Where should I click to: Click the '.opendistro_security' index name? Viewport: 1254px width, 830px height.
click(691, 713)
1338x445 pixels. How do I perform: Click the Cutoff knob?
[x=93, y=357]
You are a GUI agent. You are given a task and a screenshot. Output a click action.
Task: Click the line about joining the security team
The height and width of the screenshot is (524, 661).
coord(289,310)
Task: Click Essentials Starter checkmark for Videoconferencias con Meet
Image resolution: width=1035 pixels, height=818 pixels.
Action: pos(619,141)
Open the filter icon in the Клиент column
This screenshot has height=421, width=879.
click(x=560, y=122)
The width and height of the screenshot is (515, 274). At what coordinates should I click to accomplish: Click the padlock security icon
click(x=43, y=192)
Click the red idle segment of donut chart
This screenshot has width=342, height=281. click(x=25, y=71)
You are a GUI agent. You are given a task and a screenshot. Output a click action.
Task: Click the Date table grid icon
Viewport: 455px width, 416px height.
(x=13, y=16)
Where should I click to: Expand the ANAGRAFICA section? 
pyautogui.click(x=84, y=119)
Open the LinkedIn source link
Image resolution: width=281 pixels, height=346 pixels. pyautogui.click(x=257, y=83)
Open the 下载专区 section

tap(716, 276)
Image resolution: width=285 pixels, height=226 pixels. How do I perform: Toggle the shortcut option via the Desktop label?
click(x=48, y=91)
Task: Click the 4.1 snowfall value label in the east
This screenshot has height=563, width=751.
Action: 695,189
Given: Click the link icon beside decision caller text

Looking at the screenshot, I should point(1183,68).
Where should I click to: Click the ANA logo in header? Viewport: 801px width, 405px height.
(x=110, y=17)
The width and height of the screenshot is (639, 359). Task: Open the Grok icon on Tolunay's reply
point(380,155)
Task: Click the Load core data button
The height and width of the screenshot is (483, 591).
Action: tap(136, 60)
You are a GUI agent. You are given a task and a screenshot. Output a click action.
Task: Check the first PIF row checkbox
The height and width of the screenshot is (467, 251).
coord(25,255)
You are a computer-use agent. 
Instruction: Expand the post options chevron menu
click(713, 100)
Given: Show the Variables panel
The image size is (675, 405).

### Problem description
From the listing above, extract every line exactly as it stands.

### Output of the exercise
Where should I click to: Click the '.opendistro_security' index name? Viewport: 1254px width, 830px height.
click(691, 713)
1338x445 pixels. How do I perform: Click the Cutoff knob?
[x=93, y=357]
You are a GUI agent. You are given a task and a screenshot. Output a click action.
Task: Click the line about joining the security team
The height and width of the screenshot is (524, 661).
coord(289,310)
Task: Click Essentials Starter checkmark for Videoconferencias con Meet
Image resolution: width=1035 pixels, height=818 pixels.
Action: pos(619,141)
Open the filter icon in the Клиент column
This screenshot has height=421, width=879.
click(x=560, y=122)
The width and height of the screenshot is (515, 274). At what coordinates should I click to accomplish: Click the padlock security icon
click(x=43, y=192)
Click the red idle segment of donut chart
This screenshot has width=342, height=281. click(x=25, y=71)
You are a GUI agent. You are given a task and a screenshot. Output a click action.
Task: Click the Date table grid icon
Viewport: 455px width, 416px height.
(x=13, y=16)
Where should I click to: Expand the ANAGRAFICA section? 
pyautogui.click(x=84, y=119)
Open the LinkedIn source link
Image resolution: width=281 pixels, height=346 pixels. pyautogui.click(x=257, y=83)
Open the 下载专区 section

tap(716, 276)
Image resolution: width=285 pixels, height=226 pixels. How do I perform: Toggle the shortcut option via the Desktop label?
click(x=48, y=91)
Task: Click the 4.1 snowfall value label in the east
This screenshot has height=563, width=751.
Action: 695,189
Given: Click the link icon beside decision caller text

Looking at the screenshot, I should point(1183,68).
Where should I click to: Click the ANA logo in header? Viewport: 801px width, 405px height.
(x=110, y=17)
The width and height of the screenshot is (639, 359). Task: Open the Grok icon on Tolunay's reply
point(380,155)
Task: Click the Load core data button
The height and width of the screenshot is (483, 591).
Action: tap(136, 60)
You are a GUI agent. You are given a task and a screenshot. Output a click action.
Task: Check the first PIF row checkbox
The height and width of the screenshot is (467, 251).
coord(25,255)
You are a computer-use agent. 
Instruction: Expand the post options chevron menu
click(713, 100)
Given: Show the Variables panel
The image size is (675, 405).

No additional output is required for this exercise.